For the entries that follow, set down each one exactly and drop any pictures.

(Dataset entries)
══════════

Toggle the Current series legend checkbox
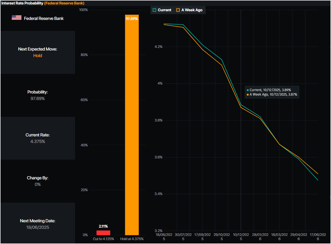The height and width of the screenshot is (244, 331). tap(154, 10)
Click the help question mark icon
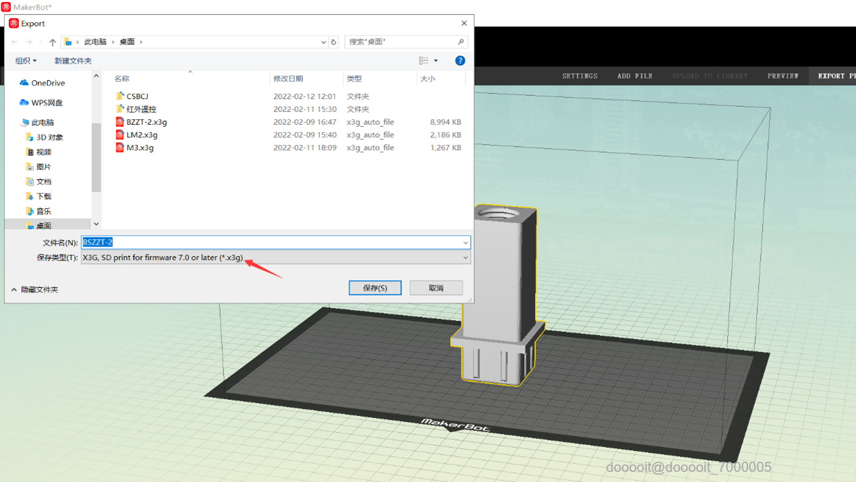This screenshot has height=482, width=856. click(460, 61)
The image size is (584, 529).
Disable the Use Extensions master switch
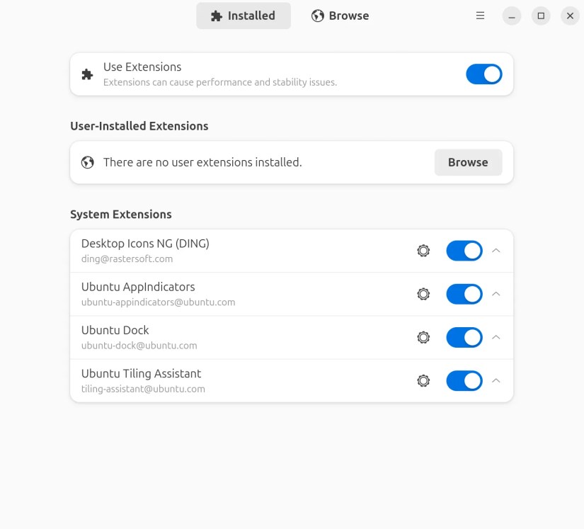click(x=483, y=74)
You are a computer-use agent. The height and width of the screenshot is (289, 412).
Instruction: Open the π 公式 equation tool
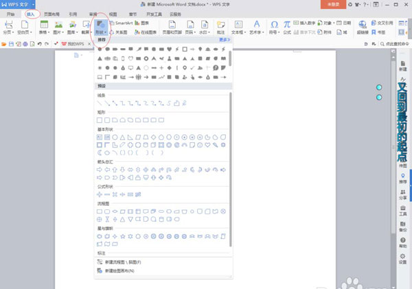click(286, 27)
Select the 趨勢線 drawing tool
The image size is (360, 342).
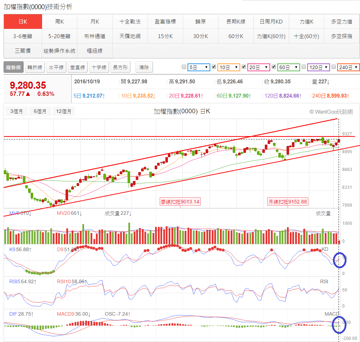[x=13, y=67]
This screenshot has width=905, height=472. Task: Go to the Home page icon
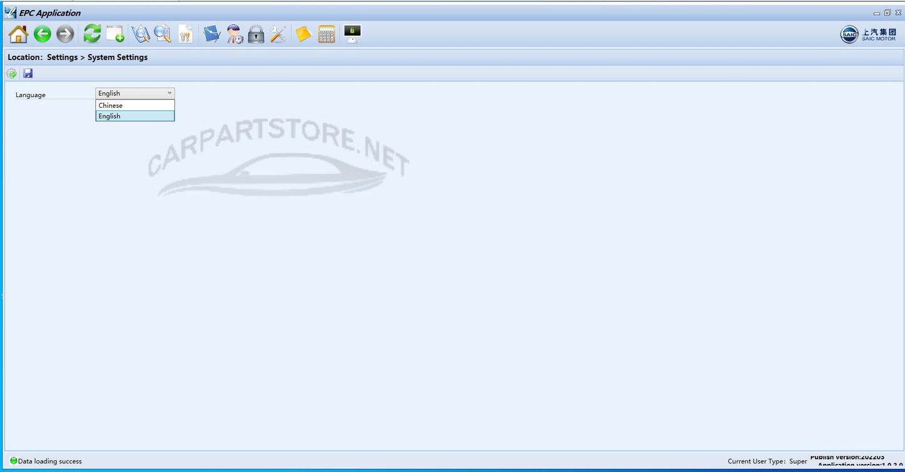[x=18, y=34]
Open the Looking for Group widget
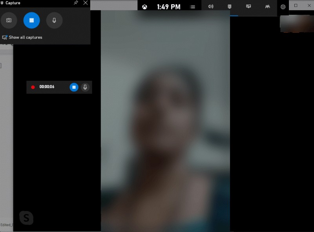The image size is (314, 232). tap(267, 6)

══════════

> **Answer space**
Toggle the Current series legend checkbox
The height and width of the screenshot is (244, 331). tap(154, 10)
Click the help question mark icon
This screenshot has height=482, width=856. click(460, 61)
The image size is (584, 529).
Disable the Use Extensions master switch
click(x=483, y=74)
You are a computer-use agent. The height and width of the screenshot is (289, 412).
Instruction: Open the π 公式 equation tool
click(286, 27)
Select the 趨勢線 drawing tool
The image size is (360, 342).
[x=13, y=67]
This screenshot has width=905, height=472. Task: Go to the Home page icon
[x=18, y=34]
Open the Looking for Group widget
The image size is (314, 232). tap(267, 6)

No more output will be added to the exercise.